コホンと少しばかりわざとらしい咳払いをして、シートの上に座るように促す。

「で、ポップ。貴女にはまずこれです」

アバンが懐から取り出したのは、銀色の羽根。

「色違い、ですか」

「先端部分を強く握ってみて下さい」

言われた通りにギュッと握り込むと、全身がフワリと光に包まれた。

「ポップ?」

暖かく柔らかな光で、またアバンが持っていたアイテムによるものだから危険はないと解っていても、全身が光ると言う現象そのものに驚いて、ダイは思わず声を上げた。

「あ…」

ポップもまた、羽根を握り締めたまま驚きに目を見開いている。

「どうなったの?」

右からダイが、左からマァムが覗きこんでくる。
その二人を交互に見て、ポップが呆然と呟く。

「魔法力が…回復してる…」

「え?」

バッと全員の視線がアバンへ戻る。
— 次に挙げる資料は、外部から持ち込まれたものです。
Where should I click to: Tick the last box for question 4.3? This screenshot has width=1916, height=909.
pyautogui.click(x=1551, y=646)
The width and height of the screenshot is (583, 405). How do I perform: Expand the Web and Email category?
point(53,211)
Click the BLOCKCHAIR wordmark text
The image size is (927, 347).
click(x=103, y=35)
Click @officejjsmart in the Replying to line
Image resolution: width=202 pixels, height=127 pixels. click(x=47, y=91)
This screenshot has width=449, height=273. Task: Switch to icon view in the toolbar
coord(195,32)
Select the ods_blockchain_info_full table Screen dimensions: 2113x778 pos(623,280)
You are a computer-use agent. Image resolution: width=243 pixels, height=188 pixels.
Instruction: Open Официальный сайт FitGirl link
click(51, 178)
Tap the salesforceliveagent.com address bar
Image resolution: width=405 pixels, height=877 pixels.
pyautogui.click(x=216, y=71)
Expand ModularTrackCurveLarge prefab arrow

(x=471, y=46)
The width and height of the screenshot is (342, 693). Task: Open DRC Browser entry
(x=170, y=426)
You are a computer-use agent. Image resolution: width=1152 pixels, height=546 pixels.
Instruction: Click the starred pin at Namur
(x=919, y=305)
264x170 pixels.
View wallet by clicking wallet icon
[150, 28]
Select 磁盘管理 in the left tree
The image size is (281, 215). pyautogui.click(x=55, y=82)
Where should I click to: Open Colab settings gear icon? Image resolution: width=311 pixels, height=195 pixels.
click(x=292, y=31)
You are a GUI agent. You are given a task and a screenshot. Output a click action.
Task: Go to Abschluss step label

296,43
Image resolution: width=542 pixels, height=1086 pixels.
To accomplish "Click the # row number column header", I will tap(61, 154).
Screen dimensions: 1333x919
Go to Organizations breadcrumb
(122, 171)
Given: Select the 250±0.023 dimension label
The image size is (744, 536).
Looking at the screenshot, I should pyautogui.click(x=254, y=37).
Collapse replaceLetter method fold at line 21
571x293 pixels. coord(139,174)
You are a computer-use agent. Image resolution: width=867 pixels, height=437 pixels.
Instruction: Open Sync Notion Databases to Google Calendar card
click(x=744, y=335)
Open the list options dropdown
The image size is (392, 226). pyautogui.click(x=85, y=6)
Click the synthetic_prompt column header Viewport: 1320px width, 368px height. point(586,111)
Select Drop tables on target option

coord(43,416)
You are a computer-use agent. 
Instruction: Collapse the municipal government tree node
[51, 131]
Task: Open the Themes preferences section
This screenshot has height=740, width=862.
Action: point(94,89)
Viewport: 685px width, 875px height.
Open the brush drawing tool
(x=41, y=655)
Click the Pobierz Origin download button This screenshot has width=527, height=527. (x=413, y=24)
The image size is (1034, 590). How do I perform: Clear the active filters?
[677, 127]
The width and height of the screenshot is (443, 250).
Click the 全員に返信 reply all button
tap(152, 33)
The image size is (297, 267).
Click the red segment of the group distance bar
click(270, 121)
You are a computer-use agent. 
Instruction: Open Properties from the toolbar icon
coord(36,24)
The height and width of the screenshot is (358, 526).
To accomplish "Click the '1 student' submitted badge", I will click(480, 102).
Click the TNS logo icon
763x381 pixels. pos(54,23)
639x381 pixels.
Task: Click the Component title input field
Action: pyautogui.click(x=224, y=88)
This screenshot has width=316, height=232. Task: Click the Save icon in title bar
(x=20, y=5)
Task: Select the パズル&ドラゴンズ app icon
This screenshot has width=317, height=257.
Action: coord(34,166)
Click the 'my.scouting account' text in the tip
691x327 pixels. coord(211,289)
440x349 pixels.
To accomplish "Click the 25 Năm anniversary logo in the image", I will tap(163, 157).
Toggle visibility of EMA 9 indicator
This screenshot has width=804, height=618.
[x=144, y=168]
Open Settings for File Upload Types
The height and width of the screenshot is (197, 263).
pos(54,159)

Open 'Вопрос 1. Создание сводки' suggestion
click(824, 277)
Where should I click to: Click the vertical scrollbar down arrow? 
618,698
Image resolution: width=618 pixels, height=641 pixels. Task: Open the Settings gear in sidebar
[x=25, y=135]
それを受けて、アバンは二種類の「フェザー」の説明を始めた。

「それにしても、ポップ…」

「はい?」

「これ一本で一般的な魔法使い2,3人分の魔法力を満タンに出来る筈なんですが…随分一気にレベル・アップしたんですねぇ」

そうは言ったものの、ポップが少女の姿に戻っているのを見た時点で、予想出来ていた事だった。それは本来なら喜ぶべき事、師としては褒めるべき事なのだが、彼女に限っては複雑な思いが先に立つ。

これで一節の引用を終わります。